И вот отряд вместе с вожатым делает первый глоток свободы. Набегавшись, напрыгавшись по лесным дорожкам, в венках из полевых цветов, вернутся они в лагерь к остывшему обеду. Детям обещают в другой раз вовсе оставить без еды, а вожатый получает от начальника лагеря строгое порицание. Но счастливые минуты, когда они вместе пели, смеялись и были заодно, не прошли для них даром.
У похода есть начало,
А конца походу нет.
Мы прошли дорог немало,
Но огромен белый свет.
Ты никогда, пожалуйста,
На белый свет не жалуйся.
Он переполнен тайнами
Необычайными!
А потом был многодневный поход, и в рюкзаках несли не еду, а снаряжение для переправы через реки и овраги. Еды не брали совсем, потому что задумали продержаться на том, что добудут сами — грибы, ягоды, речная рыба. Мальчишеские игры? Поначалу — да. В первый день вместо ужина отряду пришлось жевать корешки рогоза, по вкусу похожие, как уверял Мурашкин, на бананы. Не особенно сытно, зато интересно и необычно. А какой же великолепной оказалась уха из кое-как пойманных рыбёшек, каким крепким и сладким был сон в палатке под вековыми деревьями, какими незабываемыми — чувства, пережитые в тот день, когда они плыли на самодельных плотах…

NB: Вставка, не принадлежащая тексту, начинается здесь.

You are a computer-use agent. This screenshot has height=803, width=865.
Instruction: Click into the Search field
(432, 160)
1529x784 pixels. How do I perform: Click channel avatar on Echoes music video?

«Неправдоподобно! Какая-то лубочная картинка!» — может заметить искушённый зритель, знающий толк в «правде жизни». Какой же начальник лагеря разрешит, чтобы дети залезали на самодельные плоты, которые, как и следовало ожидать, перевернулись? Но только авторы и не возражают, чтобы их история была прочитана наподобие сказки со счастливым концом. Плоты перевернулись, но никто, к счастью, не пострадал. А главное, перевернулись представления героев фильма о том, каким может быть отдых в летнем лагере. Авторов не смущает, что на вечере самодеятельности, устроенном неподалёку от берега реки, дети танцуют в слишком выразительных костюмах, которые можно найти разве что в хореографическом ансамбле. Такого рода вольности вполне допускает сам жанр музыкального фильма, где в центре внимания — живая пластика, пение и танцы.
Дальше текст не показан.